The alkali-developed resin composition of the present invention may be used as a dry film or as a liquid. When used as a liquid, it may be one-component or two-component or more.

Next, the dry film of the present invention has a resin layer obtained by applying and drying the alkali-developed resin composition of the present invention on a carrier film. When forming a dry film, first, the alkali-developed resin composition of the present invention is diluted with the above organic solvent to adjust the viscosity to an appropriate level, and then a comma coater, a blade coater, a lip coater, a rod coater, etc. Apply to a uniform thickness on the carrier film with a squeeze coater, reverse coater, transfer coater, gravure coater, spray coater, or the like. Then, the applied composition is usually dried at a temperature of 50 to 130 ° C. for 1 to 30 minutes to form a resin layer. The coating film thickness is not particularly limited, but is generally selected as appropriate in the range of 10 to 150 μm, preferably 15 to 60 μm after drying.

As the carrier film, a plastic film is used, and for example, a polyester film such as polyethylene terephthalate (PET), a polyimide film, a polyamideimide film, a polypropylene film, a polystyrene film and the like can be used. The thickness of the carrier film is not particularly limited, but is generally selected as appropriate in the range of 10 to 150 μm.

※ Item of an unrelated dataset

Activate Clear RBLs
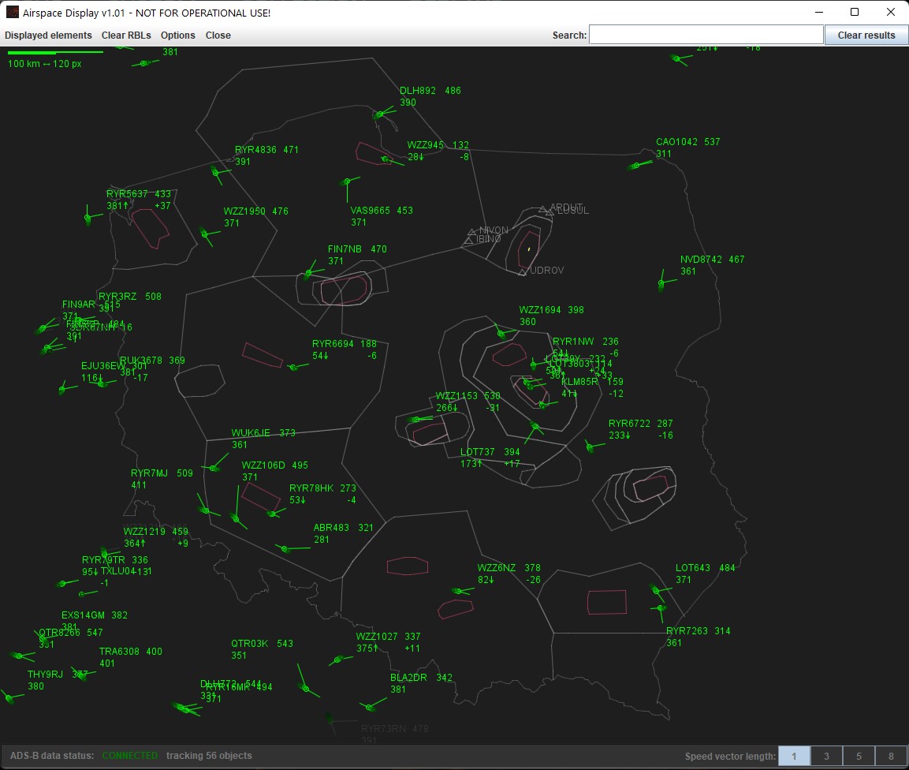This screenshot has height=770, width=909. point(126,36)
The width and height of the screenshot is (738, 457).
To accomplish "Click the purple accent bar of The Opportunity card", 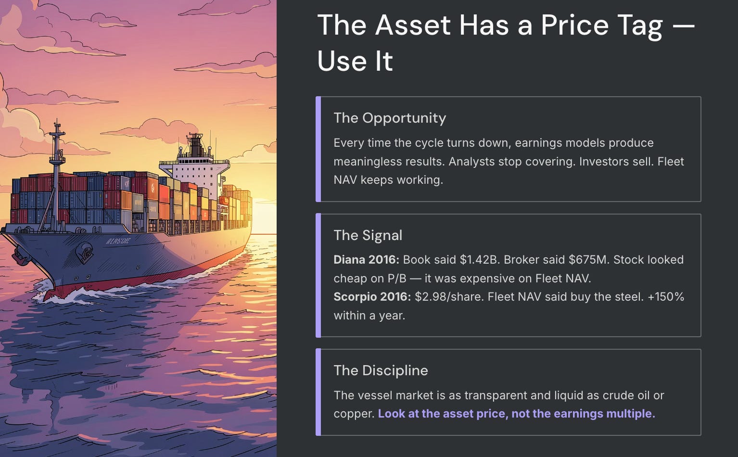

After forming a resin layer made of the alkali-developed resin composition of the present invention on a carrier film, a peelable cover is further applied to the surface of the film for the purpose of preventing dust from adhering to the surface of the film. It is preferable to laminate the films. As the peelable cover film, for example, a polyethylene film, a polytetrafluoroethylene film, a polypropylene film, surface-treated paper, or the like can be used. The cover film may be smaller than the adhesive force between the resin layer and the carrier film when the cover film is peeled off.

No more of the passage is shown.